Hot water and steam heat cost more for installation, but have many advantages over the furnace. Their chief drawbacks are the space usurped by radiators, lack of ventilation, and the possibility of an occasional breakdown. The ingenuity of the makers, however, is partly overcoming these difficulties, mainly by the device called the indirect system.
We need not fret ourselves here with a technical elucidation of either form of heating. We may, however, consider some of the claims made for hot water, which is apparently coming to be considered the preferable arrangement for dwelling houses. There is not a great deal of difference between the essential features of steam and hot-water systems.
It is declared that water will absorb more heat than any other substance, hence will take from the boiler practically all the heat produced in the combustion of fuel. As the temperature of the water is automatically controlled, the atmosphere of the rooms may be kept at the desired degree, the presence of radiators in each room, all of the same temperature, giving an even heat over the entire house.

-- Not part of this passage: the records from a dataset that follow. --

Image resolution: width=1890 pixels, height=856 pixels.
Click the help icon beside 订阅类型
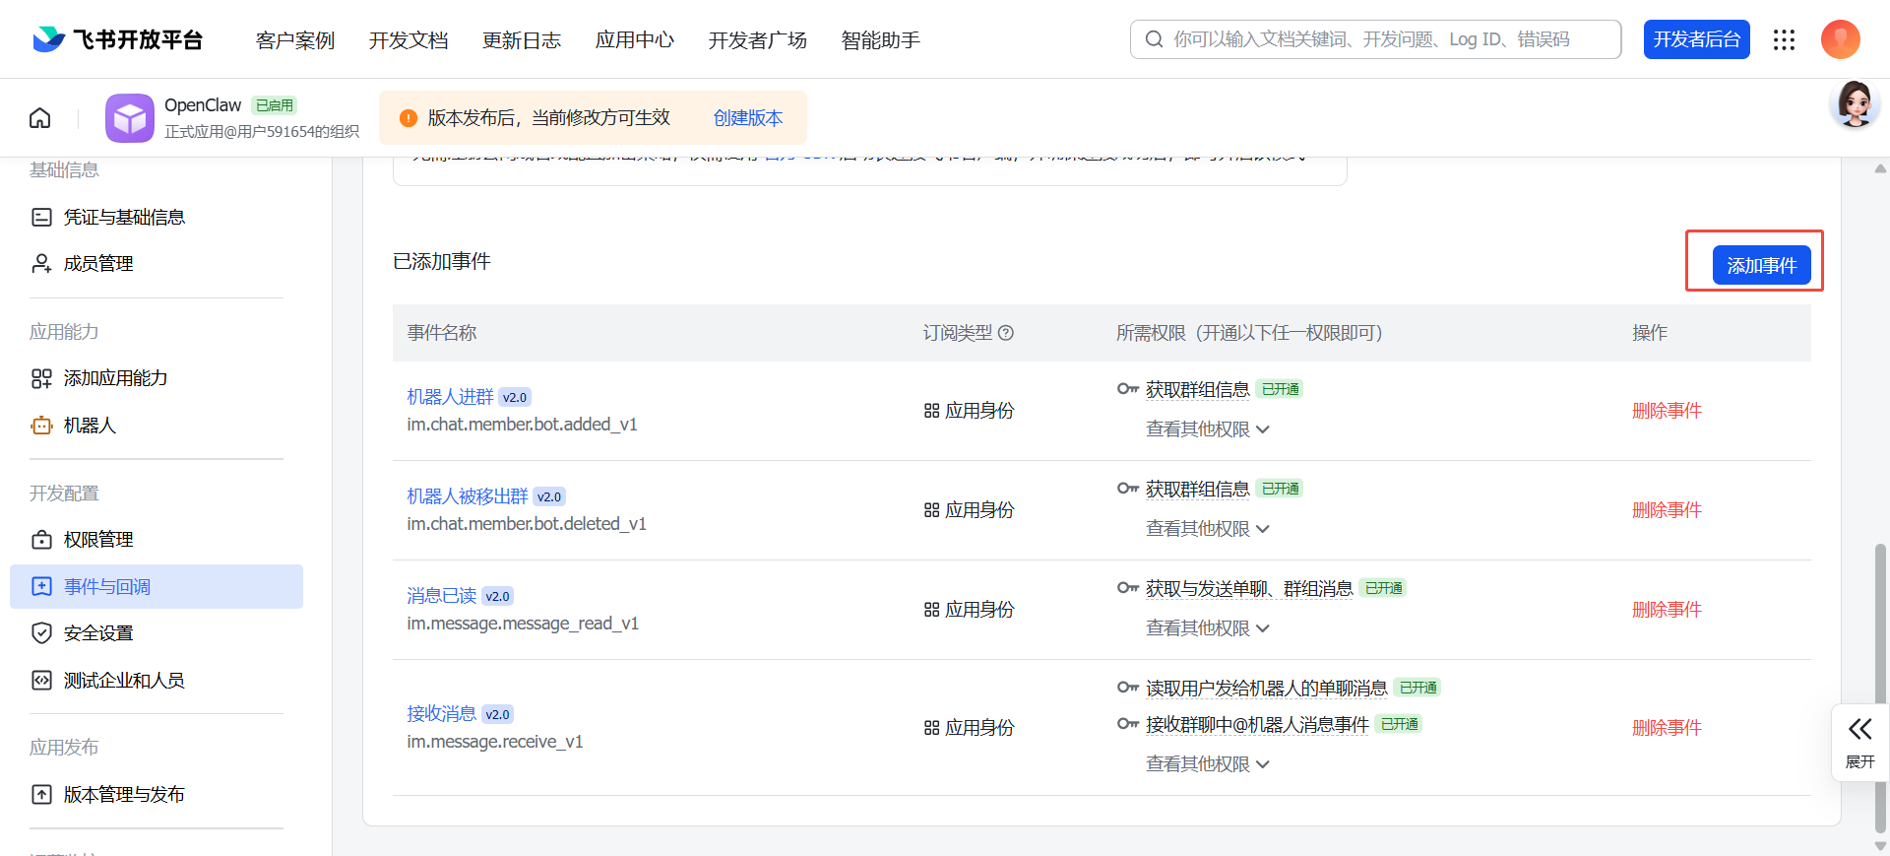(x=1006, y=333)
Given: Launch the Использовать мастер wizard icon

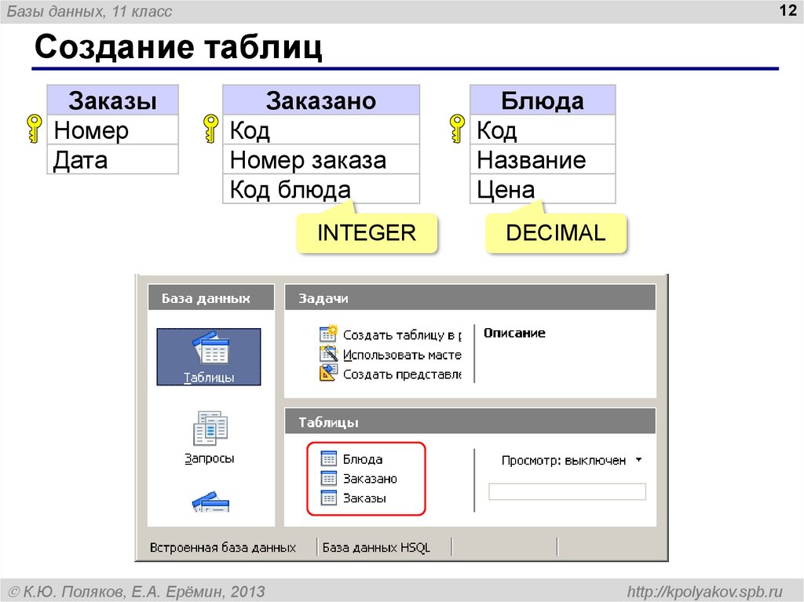Looking at the screenshot, I should pyautogui.click(x=329, y=353).
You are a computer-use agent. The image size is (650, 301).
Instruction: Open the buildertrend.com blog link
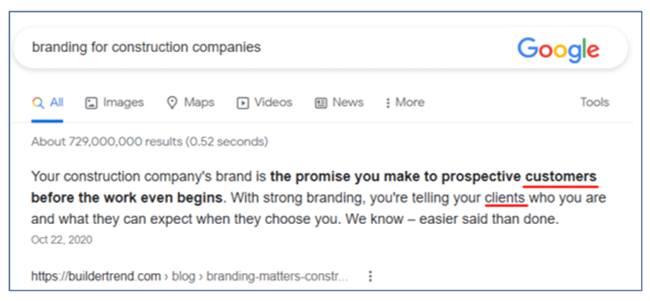(x=189, y=276)
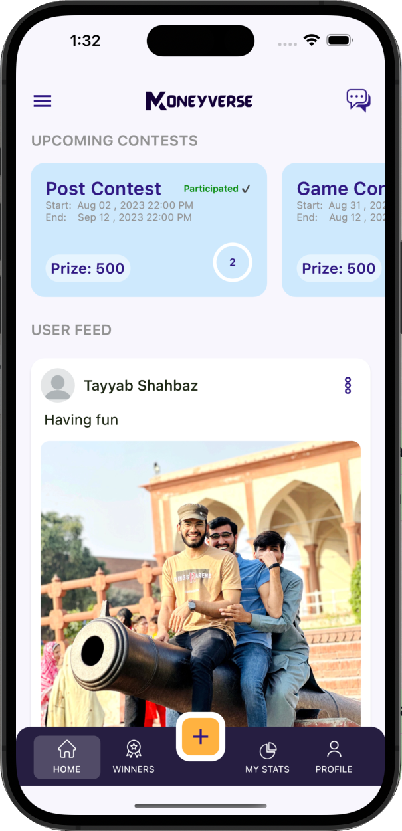Tap the Prize: 500 pill in Post Contest

tap(88, 268)
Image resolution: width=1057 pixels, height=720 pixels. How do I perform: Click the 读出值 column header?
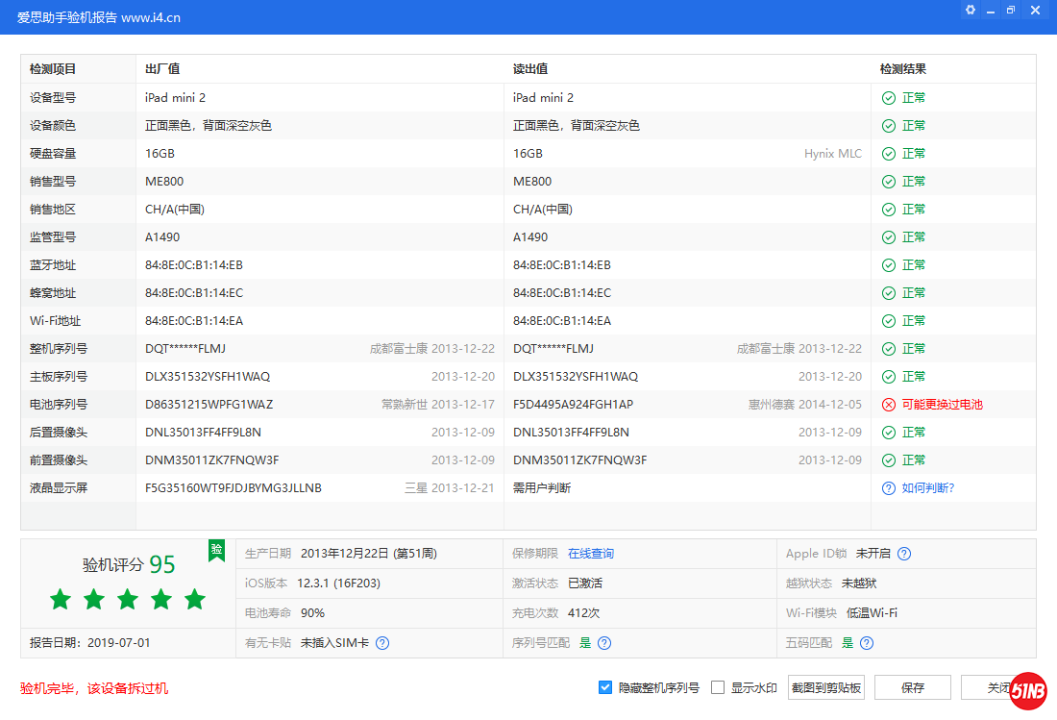point(530,69)
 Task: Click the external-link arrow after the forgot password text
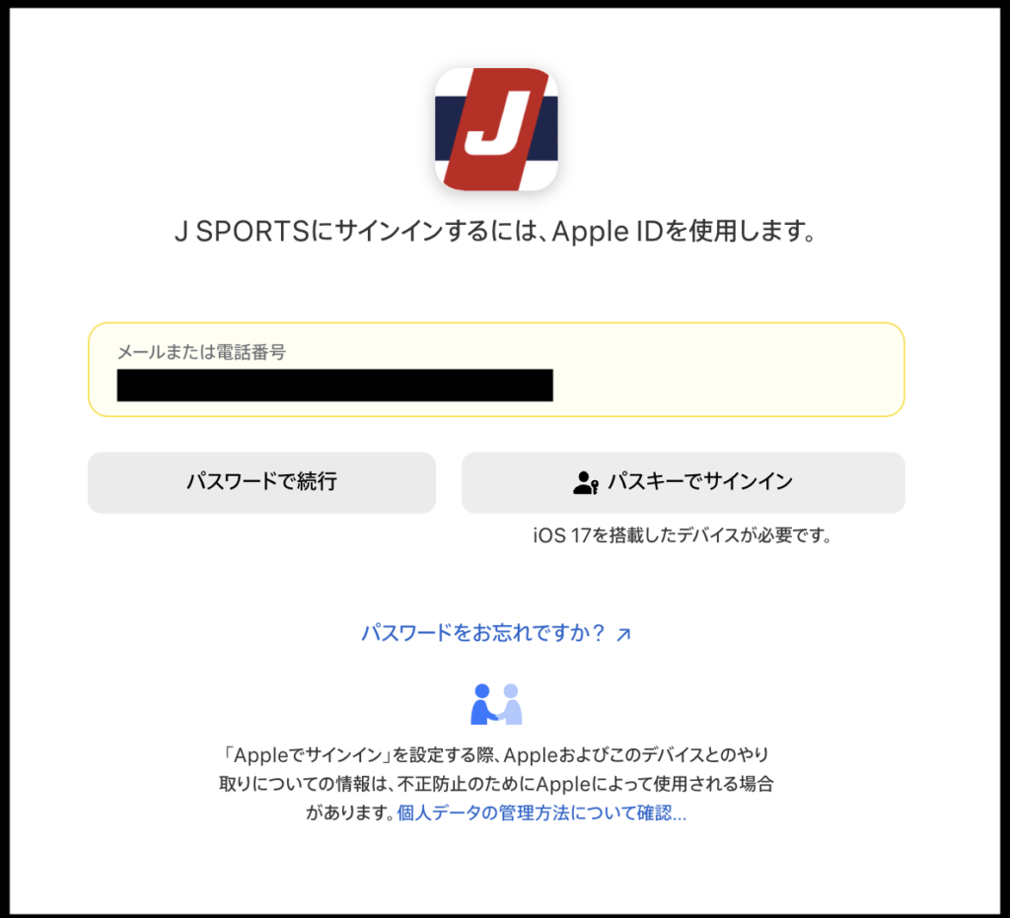623,635
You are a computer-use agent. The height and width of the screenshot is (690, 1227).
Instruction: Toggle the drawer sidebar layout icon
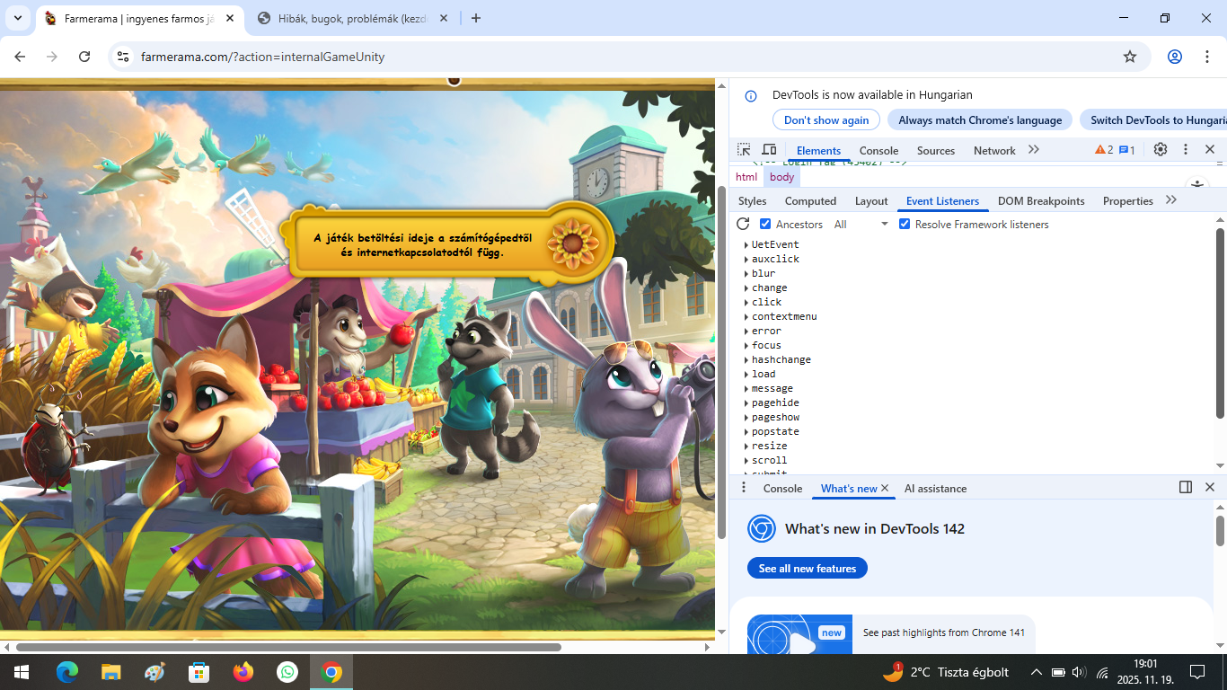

There can be no sudden drop in temperature, as the water in the pipes continues to distribute warmth even after the fire has been checked or has been allowed to go out. The fuel required for an ordinary stove, it is asserted, will warm an entire house with hot water. An engineer is not required.
Inexperienced persons have no difficulty in operating the ordinary boiler, and there is no danger whatever, because, the makers adduce, for steam heat the maximum pressure is about five pounds, while with hot water there is practically no pressure at all. Very little water is used, and a connection with the street water system is not imperative, though convenient.